### Goal of the exercise
Reproduce word for word the part of the listing that opens with the line containing "Locate an element" and closes with the end of the listing. Omit the pictures from your answer.
*** Provided material Section Begins ***
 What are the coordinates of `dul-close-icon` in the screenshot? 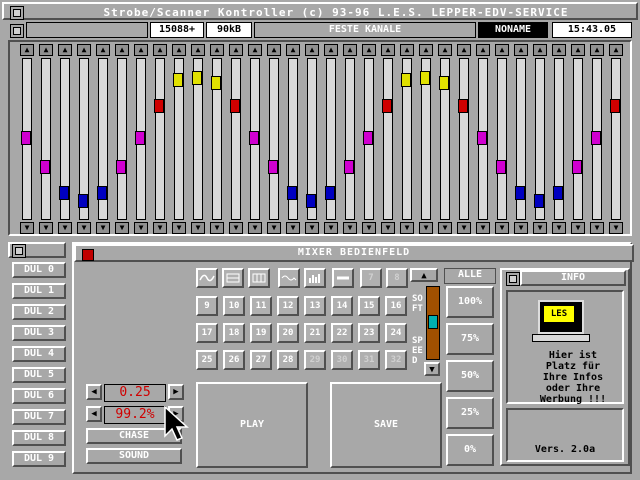 It's located at (19, 251).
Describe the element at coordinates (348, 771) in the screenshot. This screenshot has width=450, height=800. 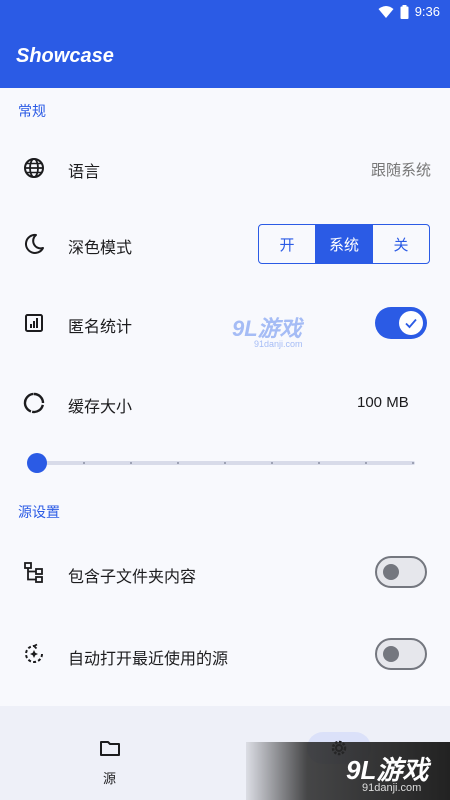
I see `watermark-banner: 9L游戏 91danji.com` at that location.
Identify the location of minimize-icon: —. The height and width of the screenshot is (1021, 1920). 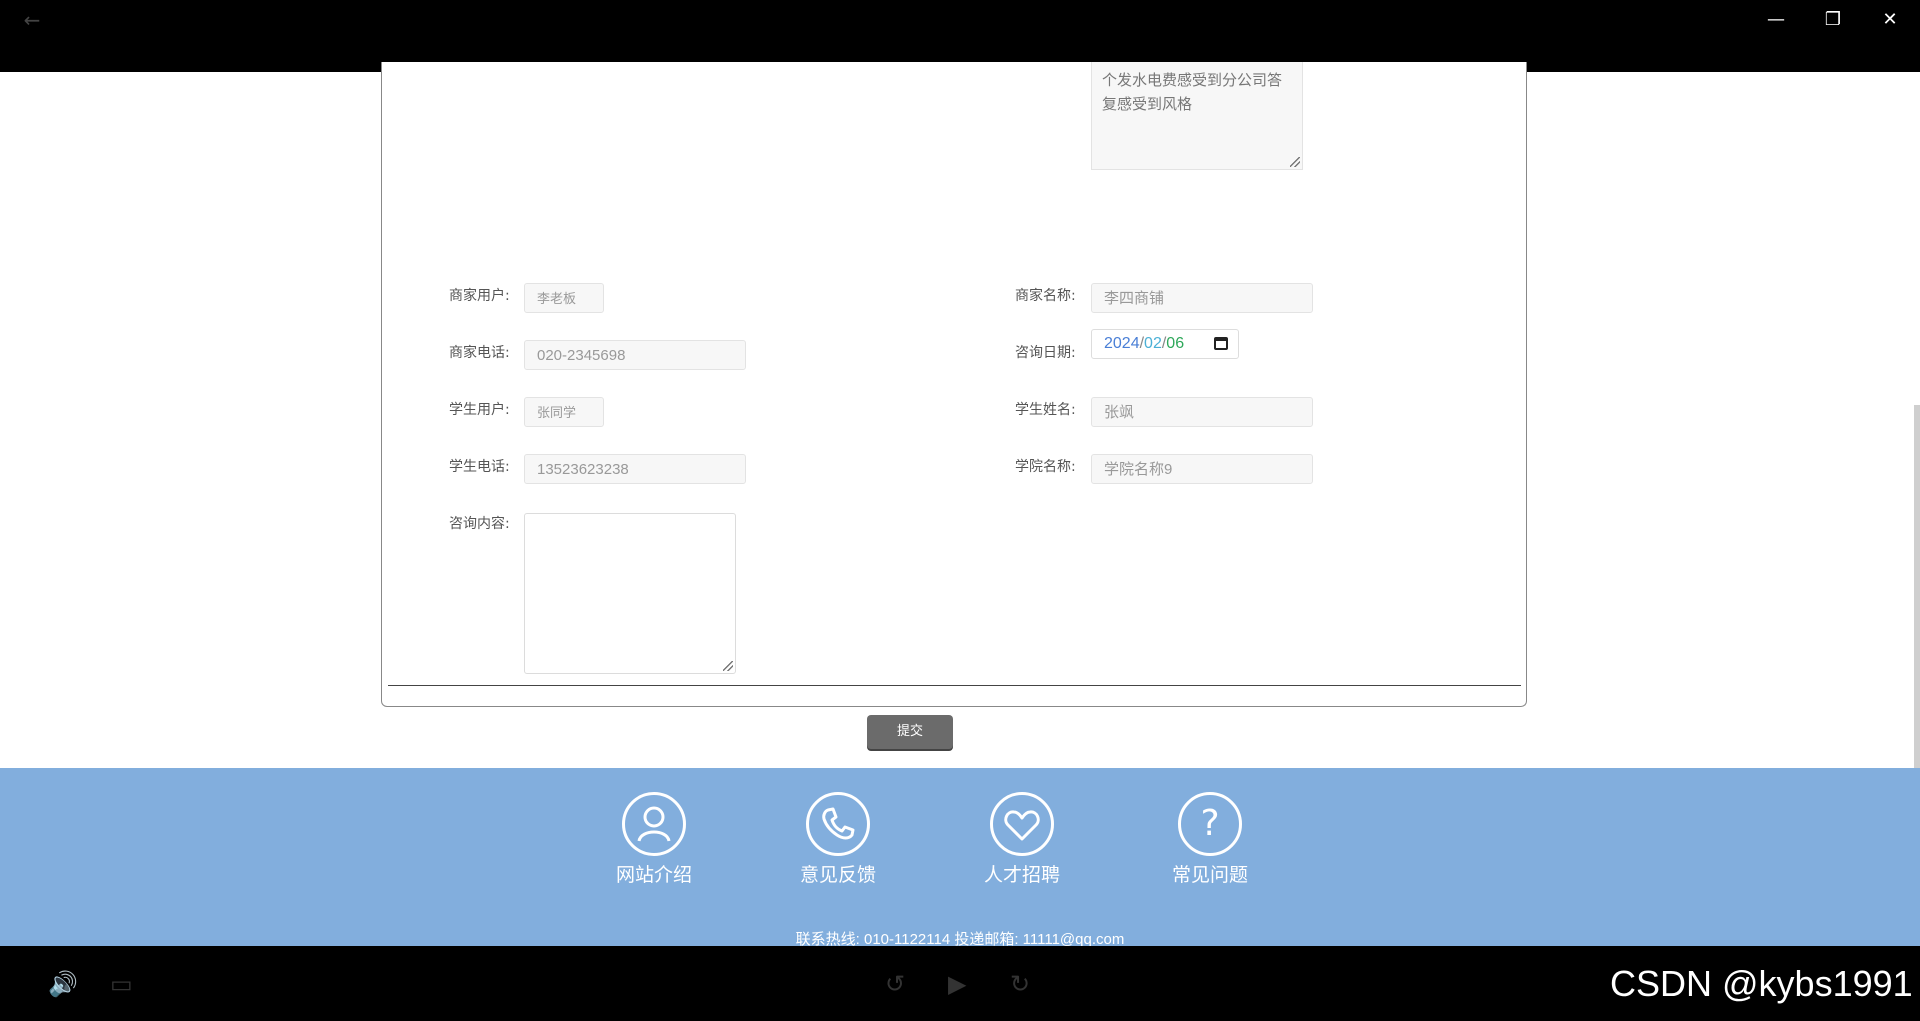
(1776, 20).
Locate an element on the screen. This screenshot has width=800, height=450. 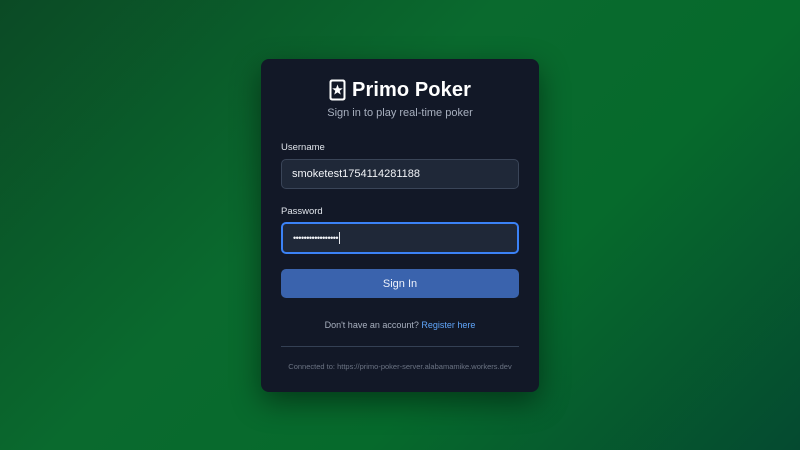
sign-in-button: Sign In is located at coordinates (400, 284).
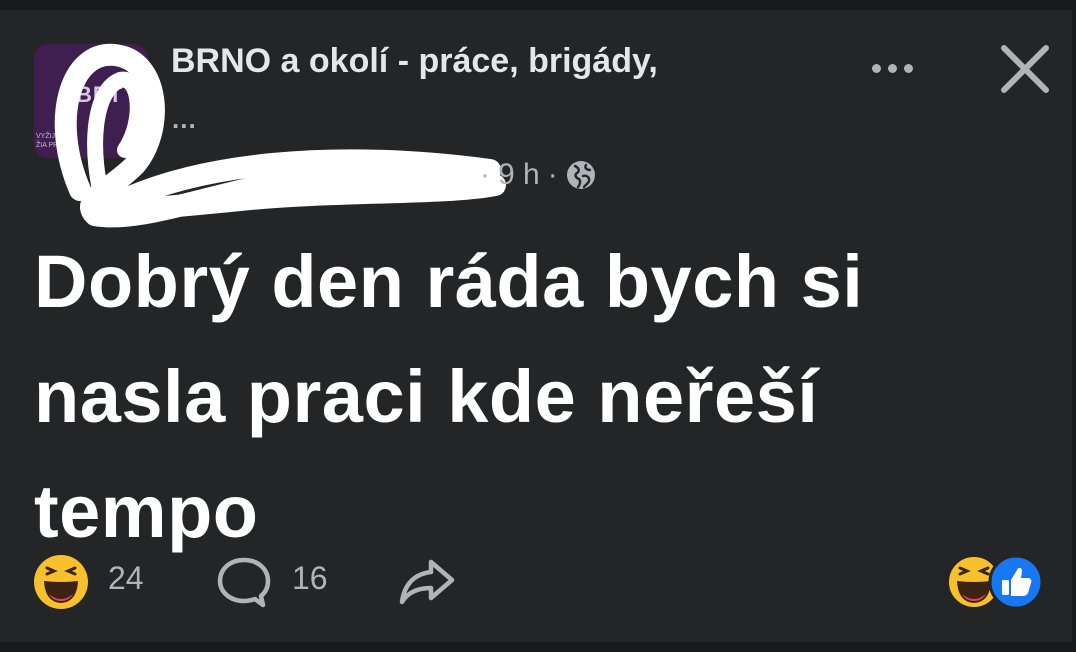 This screenshot has height=652, width=1076. I want to click on post-time: 9 h, so click(519, 175).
*** Provided material Section Ends ***
### Response below
Locate an element on the screen. This screenshot has width=800, height=450. 
sign-in-button: Sign In is located at coordinates (400, 284).
 This screenshot has height=652, width=1076. I want to click on post-time: 9 h, so click(519, 175).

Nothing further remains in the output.